Le sommet du G7 qui se tient du 15 au 17 juin à Évian, sur les bords du lac Léman, s'annonce comme l'un des plus décisifs de ces dernières années. Les chefs d'État et de gouvernement des sept pays industrialisés doivent aborder trois sujets brûlants : la guerre au Moyen-Orient, le conflit en Ukraine et les tensions commerciales avec la Chine. L'enjeu principal pour le président français, Emmanuel Macron, est d'obtenir un consensus avec Donald Trump, dont les positions imprévisibles compliquent la recherche d'une position commune.

Priorité absolue : la réouverture du détroit d'Ormuz

Le premier objectif affiché par l'Élysée est l'arrêt des combats au Moyen-Orient et la réouverture du détroit d'Ormuz, voie stratégique pour le transport des matières premières énergétiques, des produits alimentaires et des engrais. « Il convient de s'assurer que nous pouvons, avec le président Trump, définir des objectifs communs et, d'abord, la réouverture d'Ormuz », a indiqué la présidence française jeudi. Les dirigeants du G7 souhaitent revenir à la situation antérieure à la guerre, garantissant la libre circulation des navires dans le détroit. Une coalition maritime pilotée par la France pourrait assurer cette mission après la cessation des hostilités. L'hypothèse d'un accord de paix imminent entre Washington et Téhéran était évoquée tout au long du week-end précédant le sommet.

L'Ukraine au cœur des discussions

Le deuxième dossier prioritaire concerne la guerre en Ukraine. Les dirigeants européens espèrent rallier Donald Trump à leur analyse selon laquelle le rapport de force sur le terrain penche désormais en faveur de l'Ukraine. Cette évolution ouvre, selon le Royaume-Uni, la France et l'Allemagne, la voie à des négociations de paix qui iraient au-delà des termes convenus lors du sommet Trump-Poutine en Alaska l'an dernier. Le président ukrainien, Volodymyr Zelensky, doit participer mardi matin à une session de travail consacrée à son pays, en présence du président américain.

Des invités de poids pour élargir le consensus

Conscient que les sept pays industrialisés ne peuvent résoudre seuls les défis mondiaux, Emmanuel Macron a convié plusieurs puissances émergentes : l'Inde, le Brésil, la Corée du Sud et l'Égypte. Les dirigeants du Qatar, des Émirats arabes unis et d'Arabie saoudite ont également été invités. Cette approche vise à associer des acteurs clés aux discussions, notamment sur les questions commerciales avec la Chine.

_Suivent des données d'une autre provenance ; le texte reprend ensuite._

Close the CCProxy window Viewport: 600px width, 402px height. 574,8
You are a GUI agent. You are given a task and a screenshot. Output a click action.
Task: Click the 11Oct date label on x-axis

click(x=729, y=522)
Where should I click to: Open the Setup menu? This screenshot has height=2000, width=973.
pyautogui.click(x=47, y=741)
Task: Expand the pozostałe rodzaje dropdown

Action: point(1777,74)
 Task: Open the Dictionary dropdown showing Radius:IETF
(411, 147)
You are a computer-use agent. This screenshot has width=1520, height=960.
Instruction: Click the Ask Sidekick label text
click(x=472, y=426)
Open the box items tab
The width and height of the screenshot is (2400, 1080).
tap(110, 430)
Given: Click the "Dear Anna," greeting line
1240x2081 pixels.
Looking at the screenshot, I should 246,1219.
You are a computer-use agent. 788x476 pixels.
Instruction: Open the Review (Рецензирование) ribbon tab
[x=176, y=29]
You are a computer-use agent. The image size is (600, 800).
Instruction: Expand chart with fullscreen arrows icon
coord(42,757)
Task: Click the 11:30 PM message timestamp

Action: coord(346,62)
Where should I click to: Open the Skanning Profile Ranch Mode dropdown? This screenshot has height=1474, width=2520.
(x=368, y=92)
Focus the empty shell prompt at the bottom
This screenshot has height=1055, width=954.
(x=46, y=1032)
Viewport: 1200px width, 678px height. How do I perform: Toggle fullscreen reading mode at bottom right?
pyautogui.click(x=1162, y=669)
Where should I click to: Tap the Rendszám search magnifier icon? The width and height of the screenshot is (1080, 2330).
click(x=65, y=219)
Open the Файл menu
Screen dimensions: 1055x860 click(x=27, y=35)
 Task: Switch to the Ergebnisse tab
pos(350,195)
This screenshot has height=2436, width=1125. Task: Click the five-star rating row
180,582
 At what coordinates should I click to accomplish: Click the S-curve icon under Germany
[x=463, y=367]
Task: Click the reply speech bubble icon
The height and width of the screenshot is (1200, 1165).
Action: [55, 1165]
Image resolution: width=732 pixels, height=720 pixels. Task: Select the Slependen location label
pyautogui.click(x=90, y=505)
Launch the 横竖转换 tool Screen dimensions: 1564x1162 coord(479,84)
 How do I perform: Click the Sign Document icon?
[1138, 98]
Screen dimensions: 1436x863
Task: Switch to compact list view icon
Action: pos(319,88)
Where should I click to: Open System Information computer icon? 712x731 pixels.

Des tête-à-tête avec Donald Trump

Le président français doit s'entretenir avec Donald Trump lundi matin, avant l'ouverture officielle du sommet. Un dîner est également prévu mercredi soir au château de Versailles, après la clôture des travaux. Ces rencontres sont jugées cruciales pour tenter d'harmoniser les positions des deux pays sur les trois dossiers.

Les tensions commerciales avec la Chine en toile de fond

Au-delà des conflits armés, les divergences commerciales avec Pékin constituent le troisième déséquilibre majeur. Les discussions porteront sur les mesures à adopter pour protéger les industries des pays du G7 face aux pratiques chinoises, tout en évitant une escalade protectionniste.

Un agenda chargé dès lundi soir

Les travaux débutent dès lundi soir par un dîner des seuls chefs d'État et de gouvernement du G7, consacré aux trois sujets précités. L'hôtel Royal d'Évian sert d'écrin à ces réunions de haut niveau.

Les observateurs retiennent leur souffle : la capacité d'Emmanuel Macron à obtenir un consensus avec Donald Trump déterminera en grande partie le succès ou l'échec de ce sommet. Le locataire de la Maison-Blanche, connu pour ses positions changeantes, notamment sur le Moyen-Orient, reste l'inconnue majeure de ces trois jours de négociations intenses.